╔══
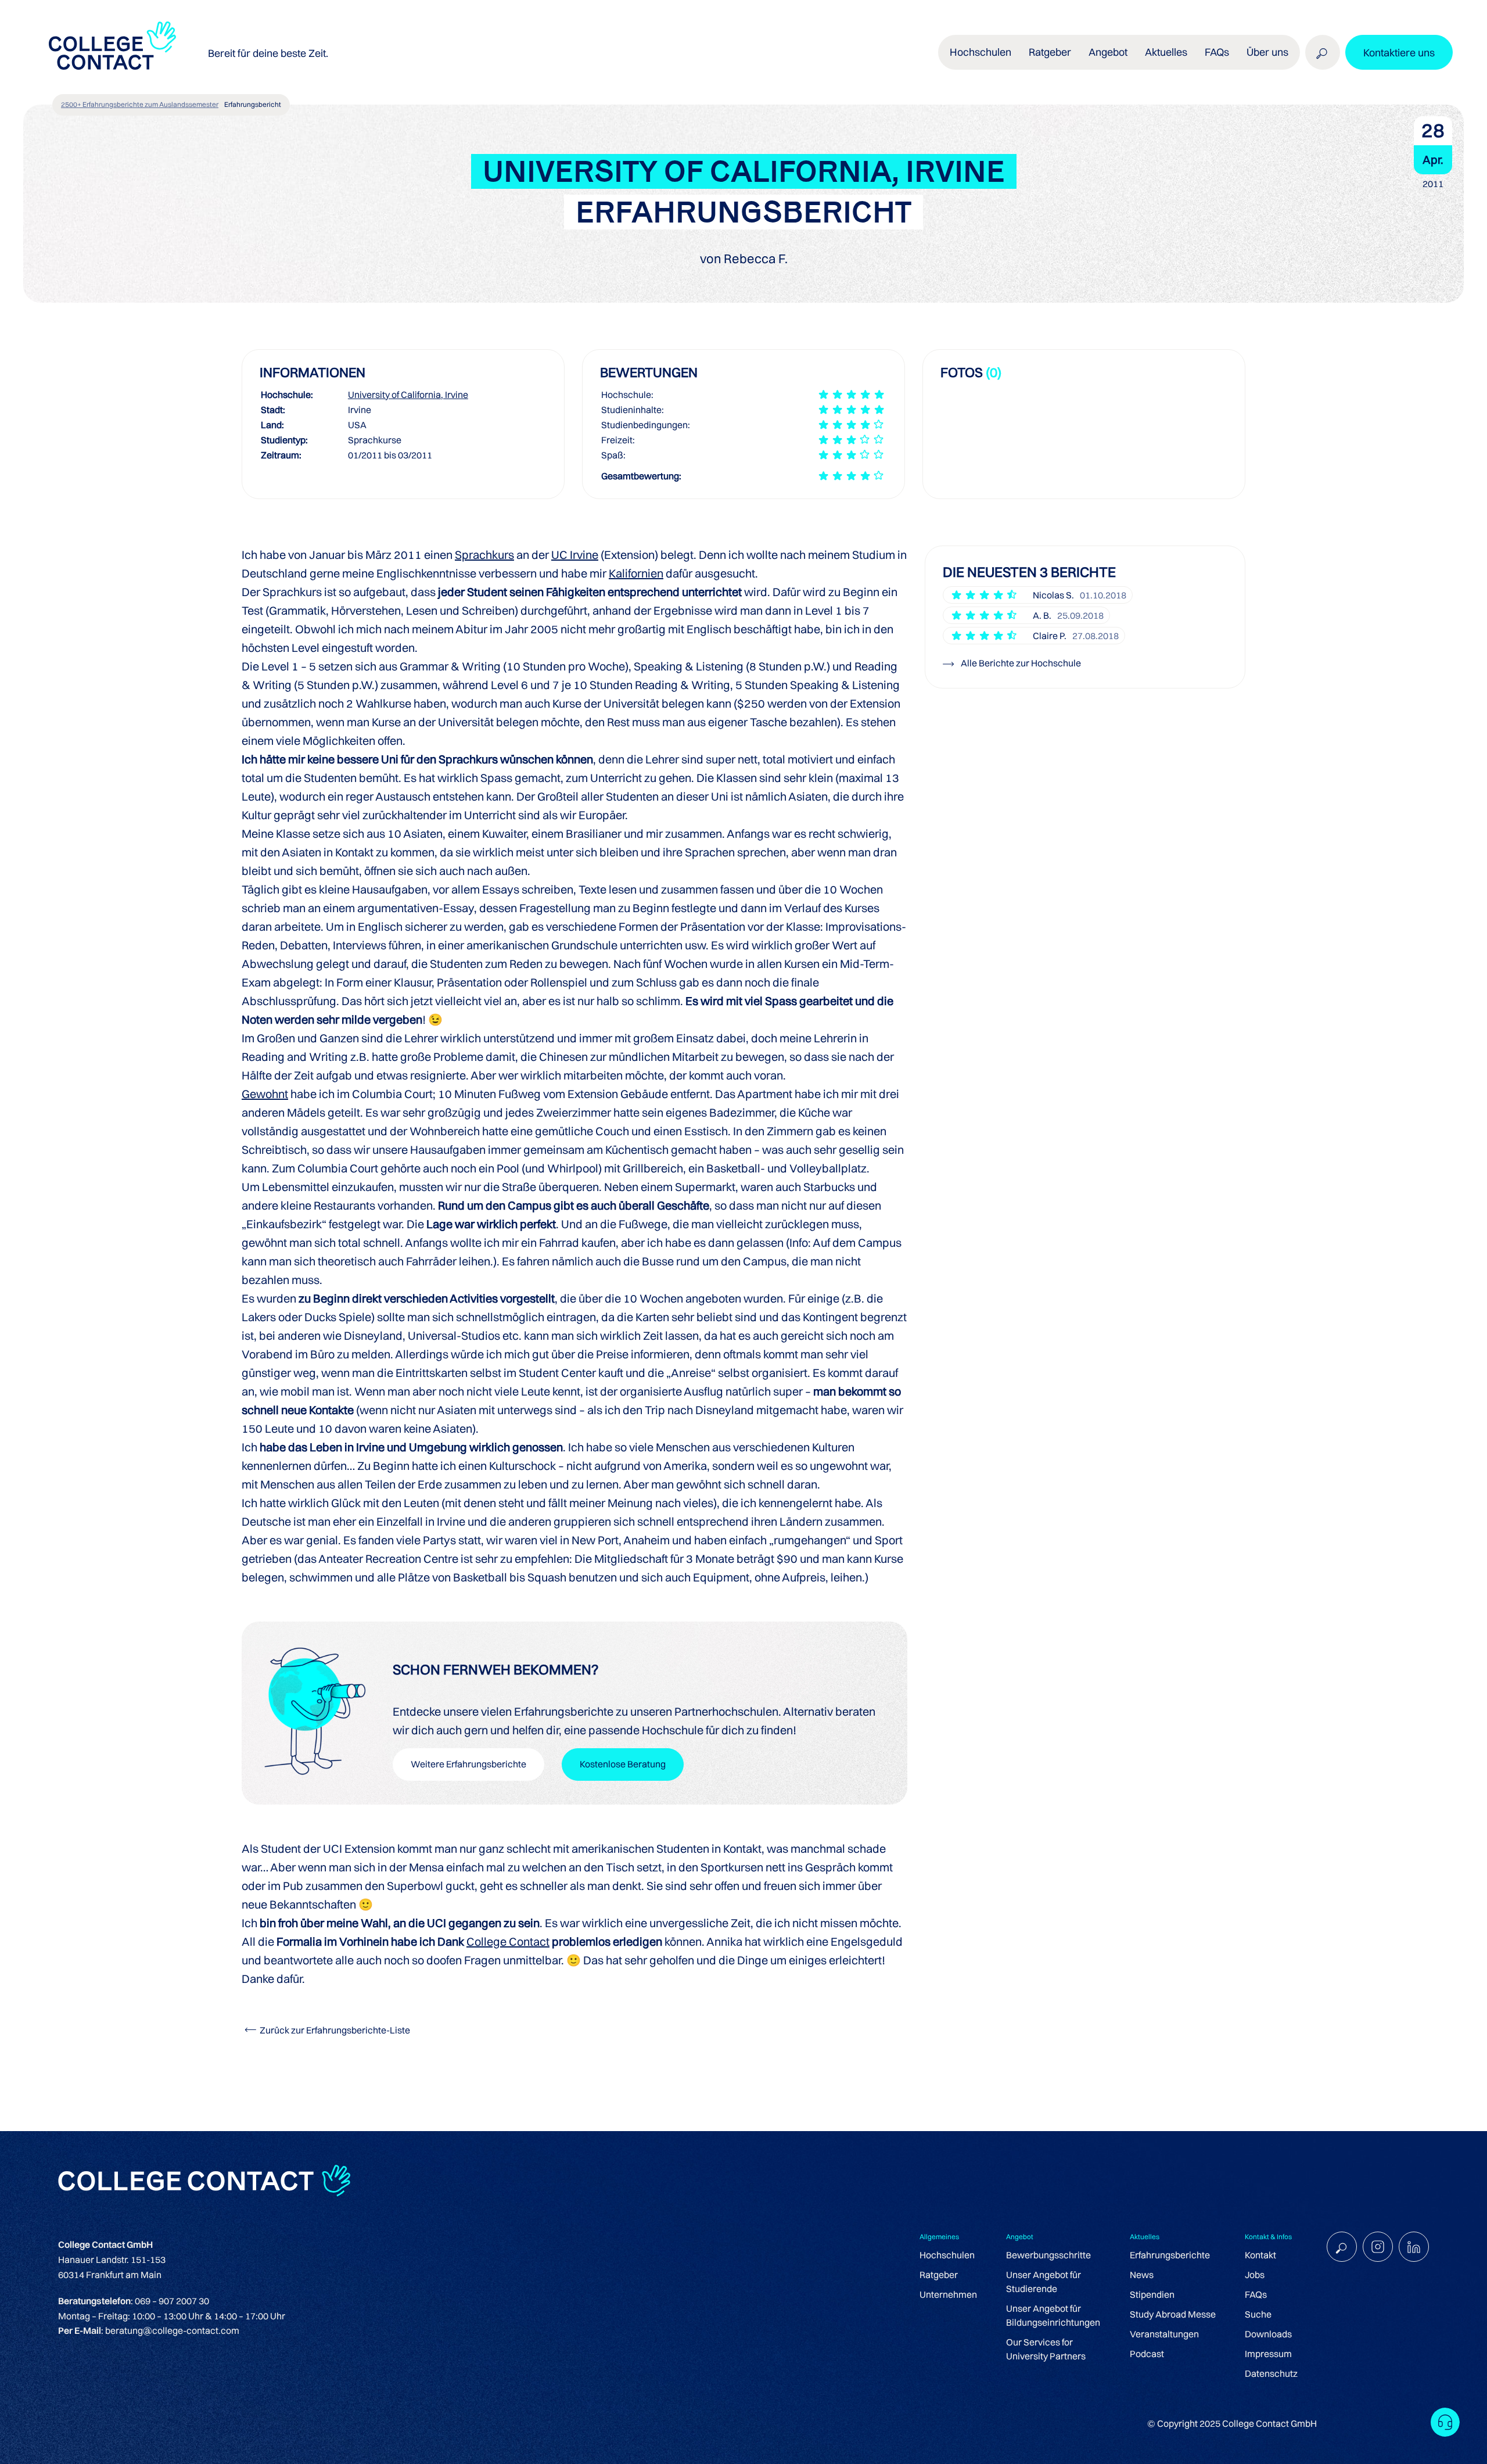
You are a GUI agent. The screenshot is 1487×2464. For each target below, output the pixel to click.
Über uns (1267, 52)
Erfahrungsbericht (252, 104)
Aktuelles (1166, 52)
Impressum (1268, 2353)
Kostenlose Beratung (623, 1764)
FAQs (1217, 52)
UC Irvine (574, 554)
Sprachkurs (484, 554)
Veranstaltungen (1164, 2334)
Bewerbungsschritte (1048, 2255)
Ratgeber (939, 2274)
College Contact (507, 1941)
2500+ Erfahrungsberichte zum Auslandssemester (139, 104)
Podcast (1147, 2353)
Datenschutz (1271, 2373)
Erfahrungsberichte (1170, 2255)
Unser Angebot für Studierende (1043, 2281)
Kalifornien (636, 573)
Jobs (1255, 2274)
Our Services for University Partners (1046, 2349)
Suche (1258, 2314)
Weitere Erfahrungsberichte (468, 1764)
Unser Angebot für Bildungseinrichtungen (1053, 2315)
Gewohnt (265, 1093)
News (1142, 2274)
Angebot (1108, 52)
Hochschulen (947, 2255)
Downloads (1268, 2334)
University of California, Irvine (408, 394)
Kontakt (1260, 2255)
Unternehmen (948, 2294)
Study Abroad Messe (1173, 2314)
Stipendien (1152, 2294)
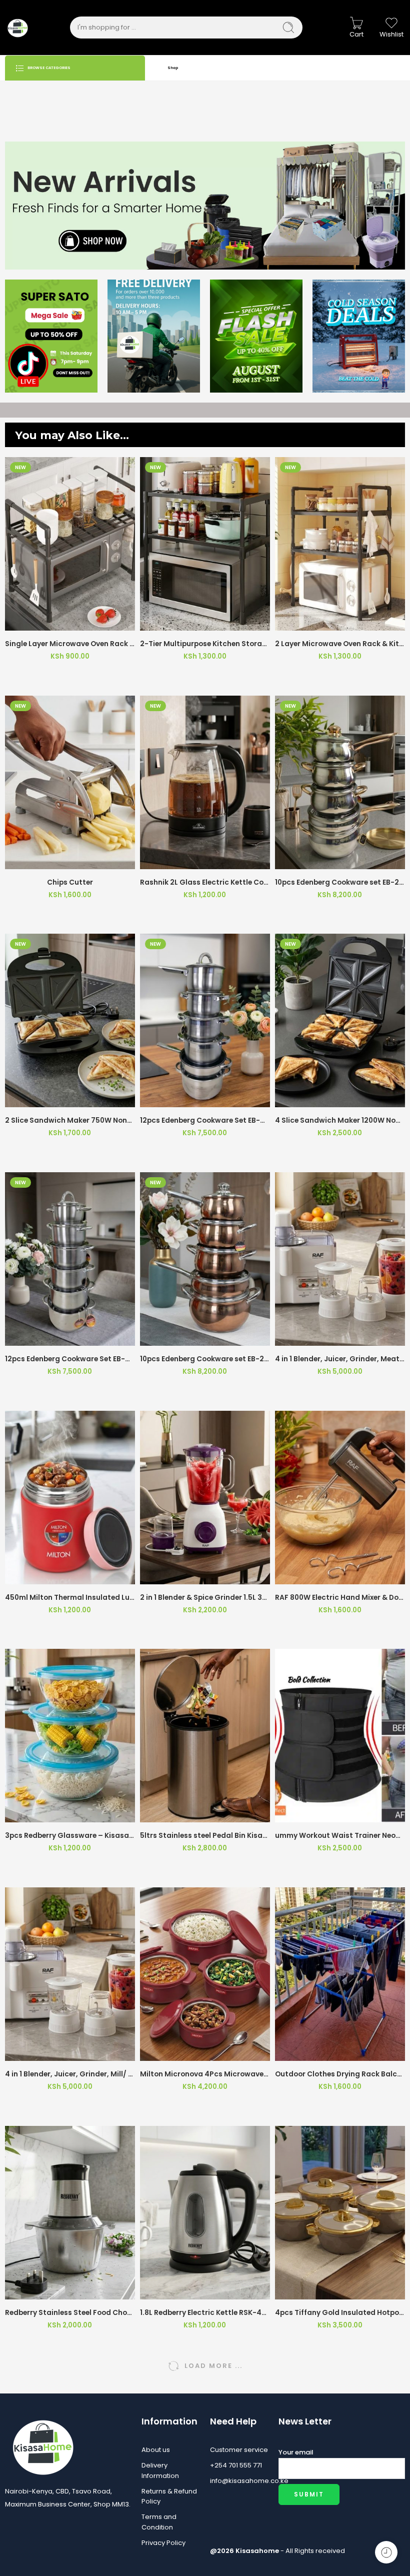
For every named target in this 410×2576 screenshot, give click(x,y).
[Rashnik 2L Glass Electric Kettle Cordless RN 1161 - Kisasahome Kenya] (205, 782)
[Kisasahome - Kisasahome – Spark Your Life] (17, 27)
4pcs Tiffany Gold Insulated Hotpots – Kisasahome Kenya (340, 2312)
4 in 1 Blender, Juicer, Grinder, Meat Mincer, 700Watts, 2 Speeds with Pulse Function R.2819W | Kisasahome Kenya (340, 1359)
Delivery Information (160, 2470)
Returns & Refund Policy (169, 2496)
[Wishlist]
╚══
= What needs to be done =
Restate word for word the lines above that start at the line containing "News (1142, 2274)" and run to the end of the listing; exclude the pictures.

= Written response =
News (1142, 2274)
Angebot (1108, 52)
Hochschulen (947, 2255)
Downloads (1268, 2334)
University of California, Irvine (408, 394)
Kontakt (1260, 2255)
Unternehmen (948, 2294)
Study Abroad Messe (1173, 2314)
Stipendien (1152, 2294)
For every named target in this 410×2576 screenshot, give click(x,y).
[Rashnik 2L Glass Electric Kettle Cordless RN 1161 - Kisasahome Kenya] (205, 782)
[Kisasahome - Kisasahome – Spark Your Life] (17, 27)
4pcs Tiffany Gold Insulated Hotpots – Kisasahome Kenya (340, 2312)
4 in 1 Blender, Juicer, Grinder, Meat Mincer, 700Watts, 2 Speeds with Pulse Function R.2819W | Kisasahome Kenya (340, 1359)
Delivery Information (160, 2470)
Returns & Refund Policy (169, 2496)
[Wishlist]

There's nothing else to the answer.